Quedaba él. Y yo sabía perfectamente dónde quería venirse.
***
Cambiamos posturas. Ahora era Carolina la que me sujetaba los tobillos y me levantaba lo justo para dejarle a él una postura cómoda. Ella se sentó sobre mi boca para que le diera otra vuelta, esta vez sin prisa. Sacó un bote pequeño de algún sitio que no vi y untó a su marido con la mano, sin dejar de moverse encima de mí.
—Avisa si te molesta —dijo él, apoyando el glande.
Me molestó dos segundos. Después dejó de molestar. Empecé soplando contra los labios de Carolina, aguantando, y cuando él entró del todo me puse a comerle el coño a ella en serio, con la lengua atenta, con los dedos en sus muslos. Sentía a Damián moverse despacio al principio y luego soltarse del todo. Quiero que se corra dentro, pensé, y la idea me sorprendió a mí mismo. No me corrí. No habría podido. Pero sentí cada empuje como si llevase ahí horas.
Cuando salió, mi polla volvía a estar dura. Carolina se bajó de mi cara y los dos se miraron sin hablar. Decidieron en silencio que no querían desperdiciarla.

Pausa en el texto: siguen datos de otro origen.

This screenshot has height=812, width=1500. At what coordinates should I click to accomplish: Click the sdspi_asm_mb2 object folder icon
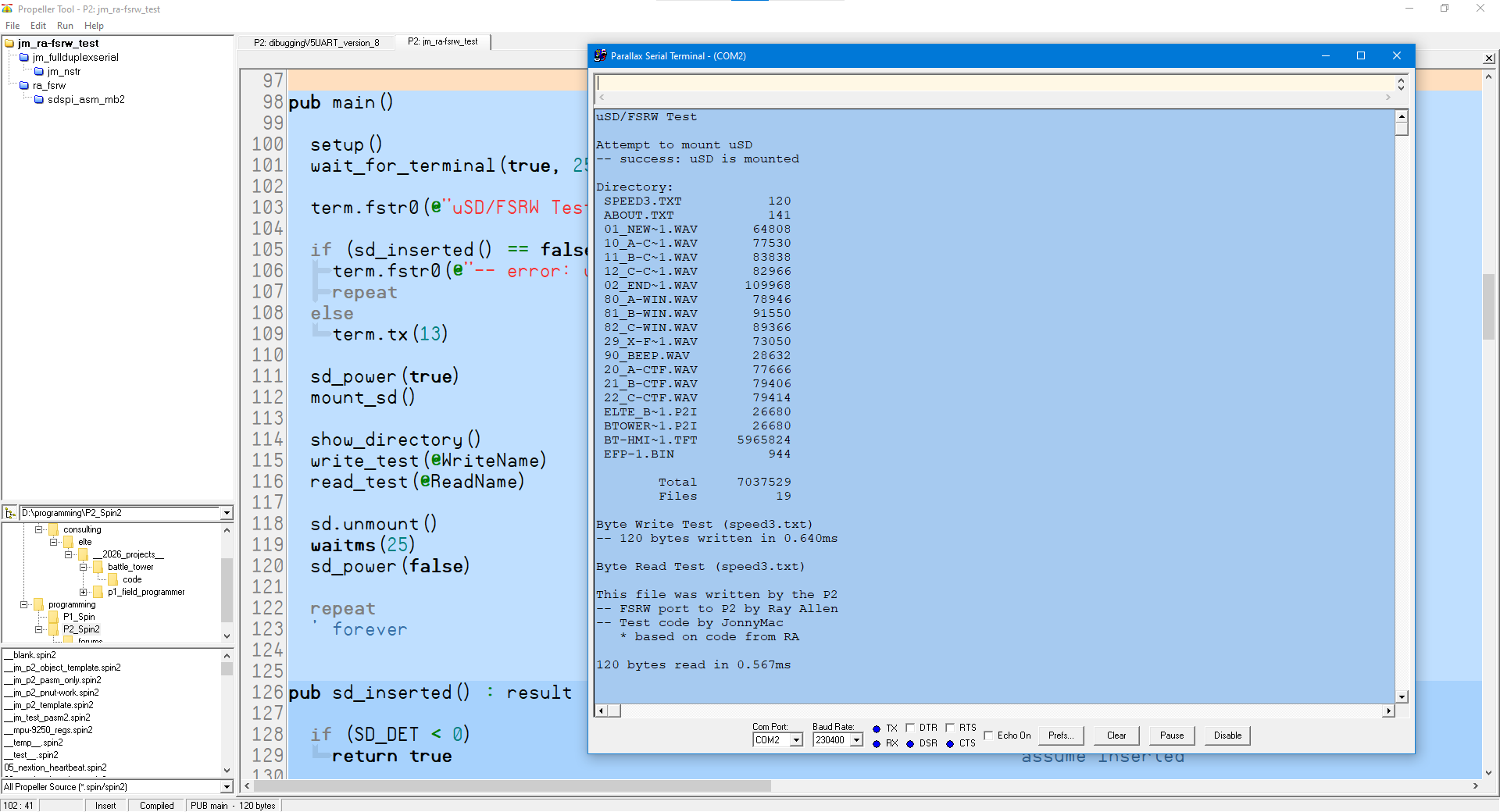coord(39,100)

Se pusieron uno a cada lado de mi cadera, dejando los culos hacia mi cabeza. Mientras uno me chupaba los huevos, el otro se metía el glande en la boca, y al rato cambiaban. Aproveché para acariciarlos por detrás, deslizando los pulgares despacio. Cuando me corrí esta vez, sus lenguas se repartieron lo que salió y se besaron con todo encima de mi vientre.
—Eh —protesté, sin fuerza ya—. Que yo también quiero.
Se giraron y compartimos lo que quedaba en un beso a tres que duró lo que duró. Después se tumbaron, cada uno a un lado, con la cabeza en mi hombro y el brazo cruzado sobre el mío. No dijimos nada. El niño nos despertó unas horas más tarde y a Damián le tocó levantarse.
Carolina me dejó dormir media hora más. Cuando bajé a desayunar ya estaba vestida y con el pelo recogido como si no hubiera pasado nada. Damián me sirvió un café y me preguntó si quería tostada. Hablamos del calor, de la piscina del barrio, de un perro que ladraba todas las noches dos casas más allá. El niño me tiraba de la camiseta para que le hiciera un avión con la cuchara.
Repetimos lo de aquella noche varias veces aquel verano. A veces se sumaba alguien, un amigo suyo, una amiga mía, gente dispuesta a pasarlo bien sin pedirle explicaciones a nadie. No éramos pareja ni la pretendíamos ser. Aprendí a besar de verdad, a tocar sin miedo y a no fingir lo que no sentía. Y cada vez que pasaba por delante de su jardín y veía la luz de la cocina encendida, sabía que esa noche el niño volvería a dormir en su cuarto con la mantita bien puesta y yo en el sillón de al lado, fingiendo leer hasta que oyera el coche en la entrada.